La pression de Bercy pour réduire les rémunérations des dirigeants des entreprises bénéficiant d’aides publiques a donc connu un certain succès. Onze dirigeants ont ainsi choisi de renoncer ou de réduire leur part variable qui a, au global, baissé de 8 % dans le CAC 40 et de 4,9 % dans le SBF 120. A l’inverse, les salaires fixes et les attributions d’actions gratuites ont continué à progresser.

Baisse des variables…

Trois dirigeants ont dû cependant renoncer à leur variable, pour des raisons spécifiques à l’entreprise. Chez Sanofi, les actionnaires ont voté contre le package de l’exPDG, Olivier Brandicourt, qui n’a donc perçu que son fixe. Chez Atos, Thierry Breton a renoncé avec élégance à son variable en raison de sa nomination à la Commission européenne, et, chez EssilorLuxottica, les deux co-présidents ont dû y renoncer en raison d’un scandale en Thaïlande.

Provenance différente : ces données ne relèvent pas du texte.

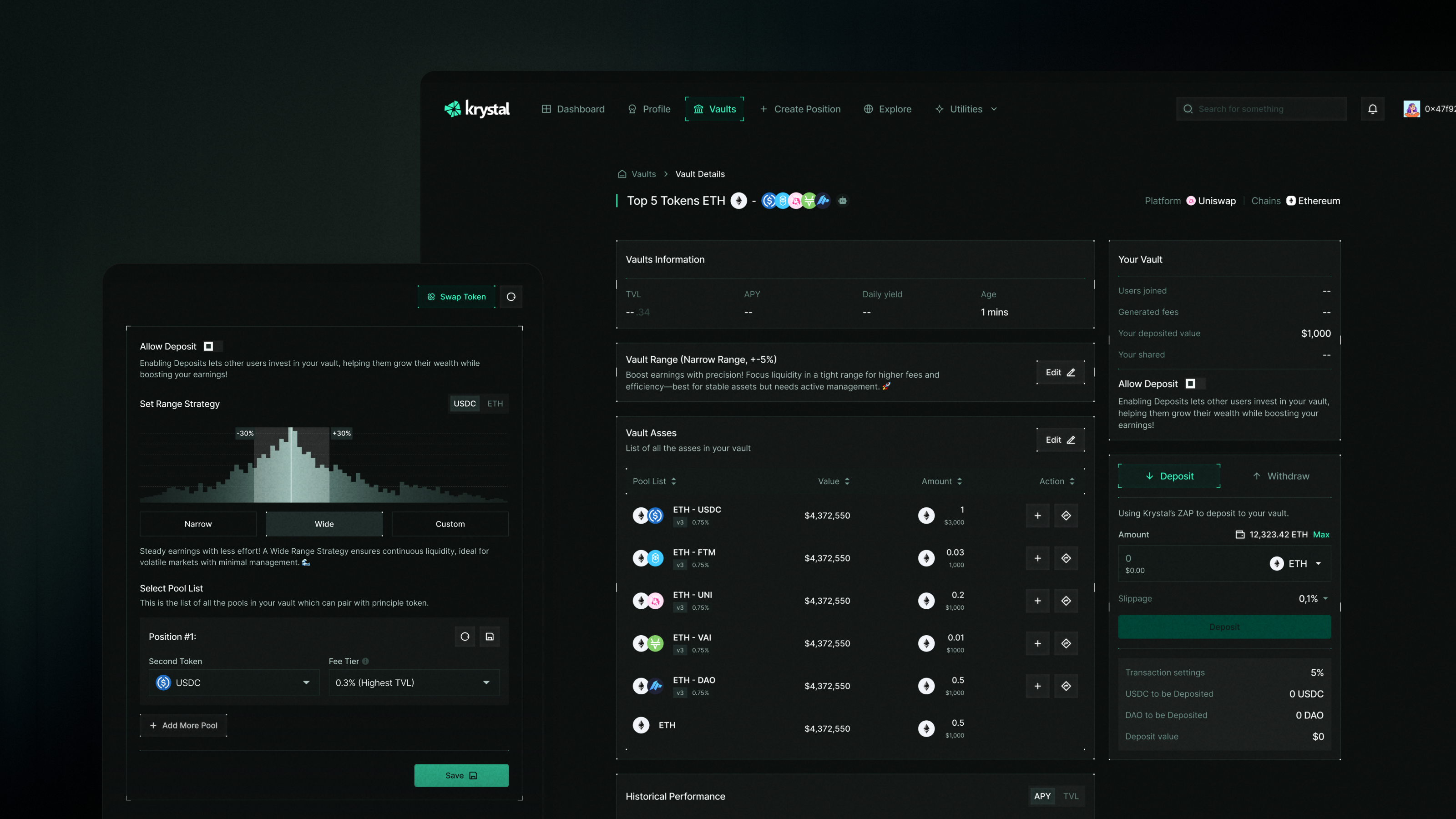Click the refresh icon beside Swap Token
Screen dimensions: 1456x819
511,297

L’une des conséquences de cette baisse des rémunérations variables est que les salariés ont bénéficié d’une hausse de leur rémunération (+ 5,8 %) plus forte que celle des dirigeants. Rassurez-vous, sur le long terme, les dirigeants restent toujours devant avec une augmentation de leur rémunération de 28 % depuis 2014, contre 17 % pour les salariés !

…pas des rémunérations

Dans le top 5 établi par Proxinvest, Bernard Charlès, le PDG de Dassault Systèmes, demeure bon premier avec 24,7 millions d’euros de rémunération totale. Il est suivi de Douglas Pferdehirt de Technip FMC (13,7 millions d’euros), Daniel Julien de Téléperformance (13,2 millions d’euros), François-Henri Pinault de Kering (11,1 millions d’euros) et Jean-Paul Agon de L’Oréal (9,8 millions d’euros).

Proxinvest s’alarme des pratiques de Technip FMC, société issue de la fusion de l’américain FMC et du français Technip. Malgré les lourdes pertes enregistrées cette année et la baisse du cours de l’action, Douglas Pferdehirt a bénéficié d’une augmentation de sa rémunération de 17 % ! Près des deux tiers de sa rémunération actionnariale ne sont en effet pas soumis à des critères de performance.

Le ratio d’équité à la loupe

La publication du ratio d’équité, rendue obligatoire par la loi Pacte, avait pour but de modérer les appétits des dirigeants. Le SBF 120 affiche un ratio moyen de 73, c’est-à-dire que la rémunération du dirigeant est 73 fois plus élevée que la rémunération moyenne. A y regarder de plus près, cependant, le calcul du « pay ratio » n’est pas toujours représentatif de la réalité de ces entreprises.

Près de 26 % de celles-ci ont pris la loi au pied de la lettre, en ne comparant le salaire du dirigeant qu’aux effectifs de la société mère où sont souvent logés les salaires plus élevés. Ainsi, Carrefour affiche un ratio d’équité de 42, en ne considérant que la société mère, contre un « pay ratio » de 321 en prenant la totalité des effectifs. Téléperformance fait encore mieux avec un ratio affiché de 88, contre 1128 avec tout l’effectif !

Quel programme pour 2021 ?

Pour 2021, il est fort probable que les rémunérations des dirigeants vont baisser, en raison de la crise sanitaire. Le risque est grand que les entreprises soient tentées de revoir les critères d’attribution des bonus (inatteignables à cause de la crise) pour permettre aux dirigeants de toucher une partie de leur variable. L’agence de conseil en vote appelle donc à une grande vigilance.